Fig. 4. Cardiac uptake of acetate, ketones, and glutamate primarily depends upon circulating concentrations in pEF and rEF.

(A) Relationship of A-V metabolite gradient (C_V – C_A) with arterial concentration of indicated metabolites by linear regression. (B) C_A versus uptake of indicated metabolites by the heart after adjustment for acetate extraction [(C_CS – C_A)_scaled; see the supplementary data]. *P < 0.05 by analysis of covariance. (C) C_A versus uptake of the indicated metabolites by the leg.

In summary, we measured the uptake and secretion of 277 circulating metabolites by the human nonfailing and failing heart during fasting. FAs were the predominant cardiac fuel source. Unexpectedly, we observed little glucose uptake, perhaps a response to fasting or to general anesthesia, limitations of our study that were imposed by clinical necessity. Uptake of ketones was substantial and accentuated in heart failure.

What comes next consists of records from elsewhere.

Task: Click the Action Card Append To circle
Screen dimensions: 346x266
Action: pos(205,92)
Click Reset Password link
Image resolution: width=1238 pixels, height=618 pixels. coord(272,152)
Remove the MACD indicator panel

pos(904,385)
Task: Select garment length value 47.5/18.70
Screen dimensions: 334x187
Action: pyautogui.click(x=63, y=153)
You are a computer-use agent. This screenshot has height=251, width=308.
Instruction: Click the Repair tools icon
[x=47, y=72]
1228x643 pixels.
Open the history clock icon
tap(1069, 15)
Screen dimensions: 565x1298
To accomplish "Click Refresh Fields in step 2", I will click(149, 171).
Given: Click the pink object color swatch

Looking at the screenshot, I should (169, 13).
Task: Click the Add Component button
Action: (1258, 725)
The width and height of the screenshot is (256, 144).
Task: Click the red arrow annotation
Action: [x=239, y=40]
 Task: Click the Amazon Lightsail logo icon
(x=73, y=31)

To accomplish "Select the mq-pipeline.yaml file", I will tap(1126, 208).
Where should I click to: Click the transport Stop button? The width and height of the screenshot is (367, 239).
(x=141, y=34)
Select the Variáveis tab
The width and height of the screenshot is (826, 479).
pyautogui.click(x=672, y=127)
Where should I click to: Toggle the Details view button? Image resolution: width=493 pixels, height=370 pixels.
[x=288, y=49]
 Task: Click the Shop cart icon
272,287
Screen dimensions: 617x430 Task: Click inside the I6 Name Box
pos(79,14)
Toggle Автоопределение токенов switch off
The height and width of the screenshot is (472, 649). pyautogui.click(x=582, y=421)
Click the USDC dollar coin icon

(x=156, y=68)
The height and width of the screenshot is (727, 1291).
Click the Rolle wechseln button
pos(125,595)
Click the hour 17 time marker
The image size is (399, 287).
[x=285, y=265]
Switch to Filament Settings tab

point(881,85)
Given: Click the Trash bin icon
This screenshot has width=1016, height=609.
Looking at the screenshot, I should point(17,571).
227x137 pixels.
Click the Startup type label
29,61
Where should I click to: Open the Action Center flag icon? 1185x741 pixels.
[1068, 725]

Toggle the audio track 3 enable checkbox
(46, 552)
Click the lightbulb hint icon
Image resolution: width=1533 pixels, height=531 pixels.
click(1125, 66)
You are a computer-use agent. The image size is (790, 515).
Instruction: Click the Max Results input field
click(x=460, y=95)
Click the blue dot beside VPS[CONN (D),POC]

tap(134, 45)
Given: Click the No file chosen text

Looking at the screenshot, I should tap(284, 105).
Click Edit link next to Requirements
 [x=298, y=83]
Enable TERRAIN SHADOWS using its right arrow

Ketone consumption has been suggested to be protective in heart failure (38), and our data suggest that delivery of ketones to the heart should be readily achievable. There was evidence of cardiac proteolysis despite the availability of circulating amino acids, which was markedly accentuated in heart failure. Whether this increased proteolysis in heart failure is adaptive or maladaptive will require further studies. The present data provide a framework of fuel use in the beating human heart and a foundation for understanding aberrant cardiac metabolism in disease.